Records for locating elements:
┌──

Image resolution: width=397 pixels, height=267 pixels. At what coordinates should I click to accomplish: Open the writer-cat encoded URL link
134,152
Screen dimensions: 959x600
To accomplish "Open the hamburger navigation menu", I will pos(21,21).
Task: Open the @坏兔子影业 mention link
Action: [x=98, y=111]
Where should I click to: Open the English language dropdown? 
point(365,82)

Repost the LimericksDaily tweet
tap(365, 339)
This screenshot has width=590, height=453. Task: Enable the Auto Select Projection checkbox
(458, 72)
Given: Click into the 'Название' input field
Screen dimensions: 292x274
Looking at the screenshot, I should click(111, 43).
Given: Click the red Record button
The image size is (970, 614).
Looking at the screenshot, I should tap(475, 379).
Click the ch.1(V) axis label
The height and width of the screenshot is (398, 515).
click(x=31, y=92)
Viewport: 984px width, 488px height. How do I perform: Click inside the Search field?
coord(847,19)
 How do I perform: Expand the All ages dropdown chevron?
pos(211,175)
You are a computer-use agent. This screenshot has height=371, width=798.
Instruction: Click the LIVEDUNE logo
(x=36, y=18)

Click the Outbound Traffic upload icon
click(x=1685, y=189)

└──

Exercise directions:
Rewrite every line of the material with "Screen size" substituted for each occurrence of "Screen dimensions", keeping everything else unchanged.

Written solution:
Image resolution: width=397 pixels, height=267 pixels. At what coordinates should I click to accomplish: Open the writer-cat encoded URL link
134,152
Screen size: 959x600
To accomplish "Open the hamburger navigation menu", I will pos(21,21).
Task: Open the @坏兔子影业 mention link
Action: [x=98, y=111]
Where should I click to: Open the English language dropdown? 
point(365,82)

Repost the LimericksDaily tweet
tap(365, 339)
This screenshot has width=590, height=453. Task: Enable the Auto Select Projection checkbox
(458, 72)
Given: Click into the 'Название' input field
Screen size: 292x274
Looking at the screenshot, I should click(111, 43).
Given: Click the red Record button
The image size is (970, 614).
Looking at the screenshot, I should tap(475, 379).
Click the ch.1(V) axis label
The height and width of the screenshot is (398, 515).
click(x=31, y=92)
Viewport: 984px width, 488px height. How do I perform: Click inside the Search field?
coord(847,19)
 How do I perform: Expand the All ages dropdown chevron?
pos(211,175)
You are a computer-use agent. This screenshot has height=371, width=798.
Instruction: Click the LIVEDUNE logo
(x=36, y=18)

Click the Outbound Traffic upload icon
click(x=1685, y=189)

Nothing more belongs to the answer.